Following that lovely opening, Miyazaki settles into Jiro’s arc as we see him skip from plane-obsessed boy to plane-obsessed engineering student. Unable to spot a future as a pilot due to his poor eyesight, Jiro has turned his attention to the creation of planes. He takes inspiration from Italian designer Caproni, who Jiro meets in a shared dream space that allows the imaginations of both Jiro and Miyazaki to take flight in the most majestic of ways. These are among the movie’s strongest, loveliest moments because Miyazaki reveals a funny, vibrant land of adventure where hand-drawn characters and foregrounds meet painted backgrounds, all backed by marvelously organic sound design, creating a terrifically textured experience that is so rarely viewed or heard on the big screen anymore.
The deeper we get into the movie, the rarer the dream sequences become. Or at least, that’s the impression the picture leaves as it turns its focus to Jiro’s career and the dark reality that Japan’s need for fresh plane designs is fed by the prospect of war. Scenes concerned with the details of the designs, such as first abandoning their wood and canvas models for metal designs pioneered by the Germans and then later opting for flush rivets to reduce drag, are also exciting in how they drill down to the core of Jiro’s passion and talent. But with this portion of the picture comes a love story that is mechanically convenient and sadly conventional. It’s also conventionally sad, though thematically it matches Jiro’s journey in the world of aviation, so the reasons Miyazaki makes for its inclusion are at least carefully considered.
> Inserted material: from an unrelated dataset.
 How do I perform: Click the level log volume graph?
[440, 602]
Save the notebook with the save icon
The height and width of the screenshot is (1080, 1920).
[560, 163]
The problem is that it grinds The Wind Rises to a halt for a significant amount of time, providing some sweetness, but mainly at the expense of the wondrous energy that previously powered the picture to such delightful heights. The otherwise sharp pacing hits a rough patch during this clunky chunk of the narrative, although Miyazaki still ties the pieces together in the end to create a movingly sombre conclusion that touches on the horrors of loss and destruction and the importance of fulfilling your dreams regardless of the outcome.
Jiro’s clichéd love story is the single misstep Miyazaki takes in The Wind Rises and it’s a considerable one because the movie feels utterly unique up to the point that the romance is suddenly shoehorned into the plot. Treating it as a stiffly standard bid for sentimentality then stands out rather glaringly in the midst of such memorable originality. Still, it’s one mistake in a vast picture that often offers a new way to look at Miyazaki’s genius.
If this really is Miyazaki’s final directorial effort, then it’s curiously intriguing that he would bookend his filmography with his only two features that tone down the fantastical elements. It speaks to his well-rounded career as an artist and suggests a special symmetry, but The Wind Rises also feels like a gently comforting end. Perhaps that’s ironic given the subject matter and the damage Jiro’s planes caused, but it is in the final moments of what may be his final movie that Miyazaki takes the time to reflect, to look back on his passions, themes, and dreams through a decidedly adult eye and conclude that it’s been a worthy past. His future is still ahead, waiting wherever the wind will take him.